SEMINOLE — Although it’s only been open for six years, FLUFF Animal Rescue has become a staple in the Seminole community. 

Dedicated to the welfare of animals in Pinellas County, the nonprofit organization is now in need of help from community members to further its goal of creating a larger facility and new sanctuary.

“We are hoping to build an animal sanctuary right here in Pinellas County,” said Andria Gibbon, programs director. “We are looking for a 3- to 5-acre property that will house a larger number of animals from local shelters and other rescues.”

Gibbon also said FLUFF hopes to build a nonprofit veterinarian center, open to community for access to free vaccines.

FLUFF was founded in 2016 by Kimmy Chandler, who announced the launch of the organization’s capital campaign, A Safe Place to Paws, in April.

“Currently, the costs for proper veterinary care and prevention for the number of animals rescued by FLUFF have become a hurdle in our life-saving mission,” Chandler said. “FLUFF spent over $30,000 on three litters of puppies who were battling the parvovirus, diminishing our ability to save more lives.

“In an effort to control the veterinary costs for not only FLUFF but for others within the surrounding area, FLUFF is going to operate a nonprofit care clinic for rescue animals,” she continued. “This on-property clinic will be offering free vaccines to our community and discounted services to our partner rescue groups.”  

The foster-based organization is based in an 8,000-square-foot facility on Seminole Boulevard, which also includes a thrift store. 

The location also houses the heart of the rescue — rescue resource center, Gibbon said.

“We run the entire rescue out of this location,” she said. “Animals flow through here based on the availability of foster homes.”

While FLUFF does have a number of cats and dogs on-site, most rescued animals are sent to foster homes, where they can be monitored for behavior challenges, eating habits, and potty-training.

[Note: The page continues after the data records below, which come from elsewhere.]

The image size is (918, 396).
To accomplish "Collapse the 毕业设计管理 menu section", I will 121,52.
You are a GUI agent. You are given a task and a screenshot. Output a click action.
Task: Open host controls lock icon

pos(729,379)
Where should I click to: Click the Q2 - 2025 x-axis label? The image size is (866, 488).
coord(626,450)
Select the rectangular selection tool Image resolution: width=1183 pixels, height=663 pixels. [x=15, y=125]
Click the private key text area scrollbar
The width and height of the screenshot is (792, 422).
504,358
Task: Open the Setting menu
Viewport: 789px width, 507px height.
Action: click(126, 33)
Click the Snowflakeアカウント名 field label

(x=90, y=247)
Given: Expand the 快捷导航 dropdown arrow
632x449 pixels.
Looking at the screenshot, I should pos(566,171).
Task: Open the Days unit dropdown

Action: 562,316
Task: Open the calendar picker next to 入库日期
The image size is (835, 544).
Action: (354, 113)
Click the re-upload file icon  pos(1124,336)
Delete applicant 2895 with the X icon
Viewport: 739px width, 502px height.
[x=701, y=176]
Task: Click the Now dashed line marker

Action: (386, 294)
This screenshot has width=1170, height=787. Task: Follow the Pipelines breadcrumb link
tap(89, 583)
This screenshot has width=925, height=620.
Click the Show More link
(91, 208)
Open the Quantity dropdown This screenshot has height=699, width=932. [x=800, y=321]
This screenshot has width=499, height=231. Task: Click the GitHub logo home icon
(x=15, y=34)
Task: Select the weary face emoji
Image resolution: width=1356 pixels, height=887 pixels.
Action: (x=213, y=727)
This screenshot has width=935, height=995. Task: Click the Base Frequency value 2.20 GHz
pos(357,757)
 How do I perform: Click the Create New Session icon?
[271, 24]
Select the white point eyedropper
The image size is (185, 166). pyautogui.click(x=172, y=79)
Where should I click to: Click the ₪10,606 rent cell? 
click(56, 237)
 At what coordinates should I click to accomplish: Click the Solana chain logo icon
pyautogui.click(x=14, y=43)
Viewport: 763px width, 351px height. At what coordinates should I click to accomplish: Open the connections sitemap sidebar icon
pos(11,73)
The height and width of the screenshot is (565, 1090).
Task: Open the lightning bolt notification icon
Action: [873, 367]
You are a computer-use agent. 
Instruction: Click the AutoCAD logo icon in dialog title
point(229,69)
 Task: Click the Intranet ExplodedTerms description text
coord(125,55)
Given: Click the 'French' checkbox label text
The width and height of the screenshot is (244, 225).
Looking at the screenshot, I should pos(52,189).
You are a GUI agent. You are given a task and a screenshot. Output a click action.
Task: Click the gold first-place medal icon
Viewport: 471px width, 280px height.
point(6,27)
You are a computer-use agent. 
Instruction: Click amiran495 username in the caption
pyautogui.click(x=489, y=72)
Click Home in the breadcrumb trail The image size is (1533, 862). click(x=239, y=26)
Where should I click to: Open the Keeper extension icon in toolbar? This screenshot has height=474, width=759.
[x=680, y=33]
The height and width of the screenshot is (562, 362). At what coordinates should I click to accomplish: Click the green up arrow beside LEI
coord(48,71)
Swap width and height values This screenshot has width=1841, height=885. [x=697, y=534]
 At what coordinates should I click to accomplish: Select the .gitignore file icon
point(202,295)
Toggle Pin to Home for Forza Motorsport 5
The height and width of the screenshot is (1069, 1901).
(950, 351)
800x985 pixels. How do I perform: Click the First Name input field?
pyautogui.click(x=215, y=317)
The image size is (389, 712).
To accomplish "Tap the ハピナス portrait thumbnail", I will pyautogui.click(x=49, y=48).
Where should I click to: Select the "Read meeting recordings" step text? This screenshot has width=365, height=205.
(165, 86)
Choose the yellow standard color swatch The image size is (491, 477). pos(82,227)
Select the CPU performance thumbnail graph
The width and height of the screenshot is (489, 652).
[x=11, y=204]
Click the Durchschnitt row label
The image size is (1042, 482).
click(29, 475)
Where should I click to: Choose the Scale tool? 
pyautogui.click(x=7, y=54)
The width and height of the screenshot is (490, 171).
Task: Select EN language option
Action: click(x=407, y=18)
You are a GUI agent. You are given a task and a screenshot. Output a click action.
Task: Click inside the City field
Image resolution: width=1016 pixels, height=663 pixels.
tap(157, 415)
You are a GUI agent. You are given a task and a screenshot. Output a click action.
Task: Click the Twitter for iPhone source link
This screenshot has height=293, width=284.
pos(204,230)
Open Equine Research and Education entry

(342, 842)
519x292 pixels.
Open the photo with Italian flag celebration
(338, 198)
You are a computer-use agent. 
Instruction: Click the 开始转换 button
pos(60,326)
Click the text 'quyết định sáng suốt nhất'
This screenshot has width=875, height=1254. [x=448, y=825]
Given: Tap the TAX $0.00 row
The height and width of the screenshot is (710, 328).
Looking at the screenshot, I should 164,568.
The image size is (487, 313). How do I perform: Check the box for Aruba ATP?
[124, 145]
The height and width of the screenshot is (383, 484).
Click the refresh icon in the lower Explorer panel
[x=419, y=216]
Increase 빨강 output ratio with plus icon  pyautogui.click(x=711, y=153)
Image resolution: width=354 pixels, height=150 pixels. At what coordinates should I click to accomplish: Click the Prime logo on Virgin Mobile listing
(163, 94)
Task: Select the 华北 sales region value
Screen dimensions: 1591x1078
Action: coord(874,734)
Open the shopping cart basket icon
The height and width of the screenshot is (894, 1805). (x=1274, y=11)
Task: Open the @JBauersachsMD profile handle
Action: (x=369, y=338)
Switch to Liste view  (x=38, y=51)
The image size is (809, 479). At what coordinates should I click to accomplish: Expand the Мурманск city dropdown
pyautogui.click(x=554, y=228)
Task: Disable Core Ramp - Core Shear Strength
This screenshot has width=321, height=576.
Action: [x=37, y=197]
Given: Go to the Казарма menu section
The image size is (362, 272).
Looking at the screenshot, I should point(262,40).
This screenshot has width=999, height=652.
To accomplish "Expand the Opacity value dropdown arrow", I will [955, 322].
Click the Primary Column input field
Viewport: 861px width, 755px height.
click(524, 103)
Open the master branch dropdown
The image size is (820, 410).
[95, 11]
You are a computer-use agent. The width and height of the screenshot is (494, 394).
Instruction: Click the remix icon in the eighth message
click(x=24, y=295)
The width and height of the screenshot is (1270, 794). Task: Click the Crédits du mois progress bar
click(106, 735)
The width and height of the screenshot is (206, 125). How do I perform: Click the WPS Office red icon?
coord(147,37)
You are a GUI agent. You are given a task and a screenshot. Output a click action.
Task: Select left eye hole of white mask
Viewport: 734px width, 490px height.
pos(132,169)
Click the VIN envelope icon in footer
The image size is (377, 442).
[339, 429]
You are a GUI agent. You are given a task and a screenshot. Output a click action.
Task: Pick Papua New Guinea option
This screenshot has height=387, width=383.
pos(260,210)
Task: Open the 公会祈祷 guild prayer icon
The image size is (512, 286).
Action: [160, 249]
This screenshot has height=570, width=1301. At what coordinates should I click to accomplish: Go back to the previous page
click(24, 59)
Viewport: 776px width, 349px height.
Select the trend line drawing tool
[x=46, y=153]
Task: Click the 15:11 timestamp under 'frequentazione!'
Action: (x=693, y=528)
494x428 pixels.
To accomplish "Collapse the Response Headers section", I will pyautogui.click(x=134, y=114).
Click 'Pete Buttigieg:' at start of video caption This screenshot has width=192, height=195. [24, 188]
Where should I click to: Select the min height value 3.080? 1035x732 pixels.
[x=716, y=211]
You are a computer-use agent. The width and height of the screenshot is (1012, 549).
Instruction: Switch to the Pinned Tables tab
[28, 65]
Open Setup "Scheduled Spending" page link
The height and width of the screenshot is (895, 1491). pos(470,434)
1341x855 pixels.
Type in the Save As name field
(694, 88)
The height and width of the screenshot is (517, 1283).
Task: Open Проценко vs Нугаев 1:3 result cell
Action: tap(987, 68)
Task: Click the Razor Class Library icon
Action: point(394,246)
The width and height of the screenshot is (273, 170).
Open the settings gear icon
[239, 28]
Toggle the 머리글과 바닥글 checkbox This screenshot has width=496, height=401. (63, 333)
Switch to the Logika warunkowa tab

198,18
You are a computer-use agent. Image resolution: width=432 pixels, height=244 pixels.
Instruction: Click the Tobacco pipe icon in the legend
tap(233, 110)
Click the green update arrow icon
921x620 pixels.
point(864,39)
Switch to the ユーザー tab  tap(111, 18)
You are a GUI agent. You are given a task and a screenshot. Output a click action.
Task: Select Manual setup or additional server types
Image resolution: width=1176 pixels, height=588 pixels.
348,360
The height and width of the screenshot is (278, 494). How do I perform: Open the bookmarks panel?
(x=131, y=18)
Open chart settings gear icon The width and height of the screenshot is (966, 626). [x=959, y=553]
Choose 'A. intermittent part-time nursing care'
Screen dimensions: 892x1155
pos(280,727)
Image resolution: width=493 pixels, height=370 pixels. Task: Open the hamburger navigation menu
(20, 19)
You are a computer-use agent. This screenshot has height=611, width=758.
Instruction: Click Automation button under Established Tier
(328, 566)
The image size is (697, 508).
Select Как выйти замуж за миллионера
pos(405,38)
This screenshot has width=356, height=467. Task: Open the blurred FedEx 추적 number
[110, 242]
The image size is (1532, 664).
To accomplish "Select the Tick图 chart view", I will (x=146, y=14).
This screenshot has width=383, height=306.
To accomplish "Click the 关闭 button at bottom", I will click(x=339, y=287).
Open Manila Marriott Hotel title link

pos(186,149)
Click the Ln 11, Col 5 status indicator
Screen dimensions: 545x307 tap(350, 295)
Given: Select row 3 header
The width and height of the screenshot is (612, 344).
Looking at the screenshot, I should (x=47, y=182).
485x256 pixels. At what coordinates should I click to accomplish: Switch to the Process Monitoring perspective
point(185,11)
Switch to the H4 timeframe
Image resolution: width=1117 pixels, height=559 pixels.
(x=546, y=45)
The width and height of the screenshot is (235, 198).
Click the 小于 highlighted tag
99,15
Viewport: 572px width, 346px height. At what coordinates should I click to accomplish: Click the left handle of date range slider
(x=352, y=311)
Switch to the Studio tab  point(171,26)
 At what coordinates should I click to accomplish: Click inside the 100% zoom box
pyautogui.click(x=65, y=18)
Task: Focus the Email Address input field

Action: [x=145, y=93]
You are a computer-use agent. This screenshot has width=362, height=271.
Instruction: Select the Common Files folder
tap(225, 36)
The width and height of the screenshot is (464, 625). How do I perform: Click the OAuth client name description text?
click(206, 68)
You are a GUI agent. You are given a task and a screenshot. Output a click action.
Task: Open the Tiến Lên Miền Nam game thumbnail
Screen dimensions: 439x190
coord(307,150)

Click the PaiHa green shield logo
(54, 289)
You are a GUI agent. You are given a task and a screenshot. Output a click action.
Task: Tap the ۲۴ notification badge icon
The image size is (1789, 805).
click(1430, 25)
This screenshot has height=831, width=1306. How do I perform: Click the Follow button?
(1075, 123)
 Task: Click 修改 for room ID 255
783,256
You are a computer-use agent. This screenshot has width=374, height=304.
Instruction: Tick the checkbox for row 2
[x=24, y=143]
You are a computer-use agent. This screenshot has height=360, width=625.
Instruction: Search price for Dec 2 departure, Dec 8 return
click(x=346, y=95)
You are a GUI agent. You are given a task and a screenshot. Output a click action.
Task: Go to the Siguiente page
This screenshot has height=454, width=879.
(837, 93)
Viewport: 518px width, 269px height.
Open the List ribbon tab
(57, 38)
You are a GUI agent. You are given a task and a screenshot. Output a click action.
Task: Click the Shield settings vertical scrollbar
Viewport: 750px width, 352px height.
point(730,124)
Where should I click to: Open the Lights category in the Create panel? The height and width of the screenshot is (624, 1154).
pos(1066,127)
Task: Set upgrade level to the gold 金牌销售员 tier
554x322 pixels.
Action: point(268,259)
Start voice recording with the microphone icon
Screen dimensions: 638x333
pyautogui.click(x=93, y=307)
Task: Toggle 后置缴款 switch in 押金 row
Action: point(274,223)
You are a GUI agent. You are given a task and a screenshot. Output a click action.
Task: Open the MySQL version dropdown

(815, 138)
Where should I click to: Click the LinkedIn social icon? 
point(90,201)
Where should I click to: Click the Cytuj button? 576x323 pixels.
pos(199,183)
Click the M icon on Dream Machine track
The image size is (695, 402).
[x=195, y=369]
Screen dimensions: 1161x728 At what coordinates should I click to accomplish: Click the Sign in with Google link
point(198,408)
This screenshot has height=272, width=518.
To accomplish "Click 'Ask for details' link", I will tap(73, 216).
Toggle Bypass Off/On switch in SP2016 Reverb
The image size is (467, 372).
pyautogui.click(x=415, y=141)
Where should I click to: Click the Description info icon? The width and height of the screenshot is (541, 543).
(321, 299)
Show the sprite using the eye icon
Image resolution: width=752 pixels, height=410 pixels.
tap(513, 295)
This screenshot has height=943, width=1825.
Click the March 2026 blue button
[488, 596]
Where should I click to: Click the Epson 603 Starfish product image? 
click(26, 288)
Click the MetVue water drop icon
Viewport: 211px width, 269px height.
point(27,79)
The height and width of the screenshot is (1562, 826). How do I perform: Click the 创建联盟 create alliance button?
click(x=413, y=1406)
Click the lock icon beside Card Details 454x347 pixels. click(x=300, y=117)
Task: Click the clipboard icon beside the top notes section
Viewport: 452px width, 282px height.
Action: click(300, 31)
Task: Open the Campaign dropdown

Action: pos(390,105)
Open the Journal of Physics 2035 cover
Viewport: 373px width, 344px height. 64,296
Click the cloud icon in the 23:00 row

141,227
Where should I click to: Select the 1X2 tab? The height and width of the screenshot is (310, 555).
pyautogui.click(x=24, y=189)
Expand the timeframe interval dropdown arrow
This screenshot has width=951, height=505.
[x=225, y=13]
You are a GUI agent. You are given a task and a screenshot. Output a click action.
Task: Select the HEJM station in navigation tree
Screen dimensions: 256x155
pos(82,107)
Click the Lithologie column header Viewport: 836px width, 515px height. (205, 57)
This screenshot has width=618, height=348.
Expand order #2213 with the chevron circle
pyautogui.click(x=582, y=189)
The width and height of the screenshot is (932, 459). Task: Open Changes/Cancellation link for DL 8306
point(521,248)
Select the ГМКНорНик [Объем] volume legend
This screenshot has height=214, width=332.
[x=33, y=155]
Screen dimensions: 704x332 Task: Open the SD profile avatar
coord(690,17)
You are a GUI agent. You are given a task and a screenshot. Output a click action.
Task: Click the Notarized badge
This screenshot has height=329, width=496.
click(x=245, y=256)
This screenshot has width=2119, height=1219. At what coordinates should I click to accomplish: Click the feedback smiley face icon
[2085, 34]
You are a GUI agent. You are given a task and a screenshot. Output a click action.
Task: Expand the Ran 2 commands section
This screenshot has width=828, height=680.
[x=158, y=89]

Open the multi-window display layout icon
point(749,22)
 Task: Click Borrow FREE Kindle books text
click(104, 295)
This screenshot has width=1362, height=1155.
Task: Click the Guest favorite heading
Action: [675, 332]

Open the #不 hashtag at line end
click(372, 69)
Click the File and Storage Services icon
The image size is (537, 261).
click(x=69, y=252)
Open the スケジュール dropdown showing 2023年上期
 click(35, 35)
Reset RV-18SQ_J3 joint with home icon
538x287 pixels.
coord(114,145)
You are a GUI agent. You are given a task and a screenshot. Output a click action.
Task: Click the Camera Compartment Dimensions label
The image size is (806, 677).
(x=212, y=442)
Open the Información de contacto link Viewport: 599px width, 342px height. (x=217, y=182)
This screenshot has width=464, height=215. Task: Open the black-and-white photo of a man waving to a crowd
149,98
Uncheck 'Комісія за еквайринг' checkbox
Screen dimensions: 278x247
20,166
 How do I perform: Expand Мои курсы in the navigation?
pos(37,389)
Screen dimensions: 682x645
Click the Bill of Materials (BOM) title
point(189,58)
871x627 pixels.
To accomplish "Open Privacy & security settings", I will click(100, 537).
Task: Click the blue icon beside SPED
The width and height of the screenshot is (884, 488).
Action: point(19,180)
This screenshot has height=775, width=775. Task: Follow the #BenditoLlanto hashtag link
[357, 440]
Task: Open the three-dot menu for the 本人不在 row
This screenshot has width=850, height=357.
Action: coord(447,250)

Those interested in adopting a cat or dog must fill out an application, and once approved, FLUFF will organize a meet-and-greet.

“We want to make sure the animal they are interested in is the right fit,” Gibbon said. 

When the animals are ready to go home, they leave the facility in fit condition.

“No animal leaves us without being spayed or neutered, microchipped and up to date on all of its vaccines,” Gibbon said.

The organization’s biggest money-maker is it’s thrift store, which takes up the majority of the space at the 9400 Seminole Blvd. location. 

“The thrift store is run on all donations with 100% of those profits going back into the operations supporting the animals and supporting the entire rescue,” Gibbon said.

Gibbon said the shop is a cross between thrift and retail stores, offering higher-quality items for sale, including bedding, furniture of all shapes and size, electronics, knick-knacks, clothing, shoes, jewelry and wall decor. 

“It’s not a typical thrift store experience,” Gibbon said. 

A new place to call home

Gibbon said the organization has found a property suitable spot for a new home but must raise approximately $1.5 million to secure it. In total, the group hopes to raise $3 million over the next 12 months. 

“FLUFF has grown exponentially since its birth in 2016, and we are grateful for the opportunity to expand our efforts in Pinellas County,” Chandler said. “We hope that our partners, community and supporters will embrace and affirm our dream to save more lives.”

After all, at FLUFF — “From Lonely & Unloved to Forever Family” — no animal gets left behind.